The U.S. Supreme Court issued its historic Brown v. Board of Education on May 17, 1954. Tied to the 14th Amendment, the decision declared all laws establishing segregated schools to be unconstitutional, and it called for the desegregation of all schools throughout the nation.
After the decision, the National Association for the Advancement of Colored People (NAACP) attempted to register black students in previously all-white schools in cities throughout the South. In Little Rock, Arkansas, the school board agreed to comply with the high court's ruling.
Virgil Blossom, the Superintendent of Schools, submitted a plan of gradual integration to the school board on May 24, 1955, which the board unanimously approved. The plan would be implemented during the fall of the 1957 school year, which would begin in September 1957.

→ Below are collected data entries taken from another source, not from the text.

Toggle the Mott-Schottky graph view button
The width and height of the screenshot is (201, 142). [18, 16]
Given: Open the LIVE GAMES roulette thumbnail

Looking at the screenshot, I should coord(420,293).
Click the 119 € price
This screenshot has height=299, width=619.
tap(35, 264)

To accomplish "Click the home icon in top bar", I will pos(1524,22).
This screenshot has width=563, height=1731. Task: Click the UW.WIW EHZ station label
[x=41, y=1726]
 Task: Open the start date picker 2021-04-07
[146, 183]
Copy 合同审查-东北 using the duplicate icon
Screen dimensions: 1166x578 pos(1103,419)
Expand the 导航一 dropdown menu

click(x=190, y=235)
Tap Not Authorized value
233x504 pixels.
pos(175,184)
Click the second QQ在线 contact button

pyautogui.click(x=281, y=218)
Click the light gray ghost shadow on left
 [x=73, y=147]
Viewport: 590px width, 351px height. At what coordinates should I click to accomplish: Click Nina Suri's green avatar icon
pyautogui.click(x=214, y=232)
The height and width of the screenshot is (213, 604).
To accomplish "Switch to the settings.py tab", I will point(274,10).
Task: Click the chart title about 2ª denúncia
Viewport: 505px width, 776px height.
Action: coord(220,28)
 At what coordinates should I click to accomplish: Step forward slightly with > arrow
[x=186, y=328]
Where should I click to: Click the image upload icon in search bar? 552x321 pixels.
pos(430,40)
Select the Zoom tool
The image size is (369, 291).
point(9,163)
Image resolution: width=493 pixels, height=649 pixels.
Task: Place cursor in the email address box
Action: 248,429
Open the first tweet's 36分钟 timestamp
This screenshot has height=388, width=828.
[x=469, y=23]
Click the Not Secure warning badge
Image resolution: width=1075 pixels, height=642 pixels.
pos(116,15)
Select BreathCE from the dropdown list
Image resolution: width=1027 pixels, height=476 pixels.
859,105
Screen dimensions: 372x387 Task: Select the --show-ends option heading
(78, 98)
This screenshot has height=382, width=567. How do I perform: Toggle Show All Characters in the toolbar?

The nine were greeted by an angry mob as they tried to enter the school, however, soon after, the President got involved. In a televised speech delivered to the nation, President Eisenhower stated, “Mob rule cannot be allowed to override the decisions of the courts.” On September 25, 1957, under federal troop escort, the Little Rock Nine made it inside for their first full day of school.
Their names were Thelma Mothershed Wair, Minnijean Brown Trickey, Jefferson Thomas, Terrence Roberts, Carlotta Walls LaNier, Gloria Ray Karlmark, Ernest Green, Elizabeth Eckford, and Melba Pattillo Beals.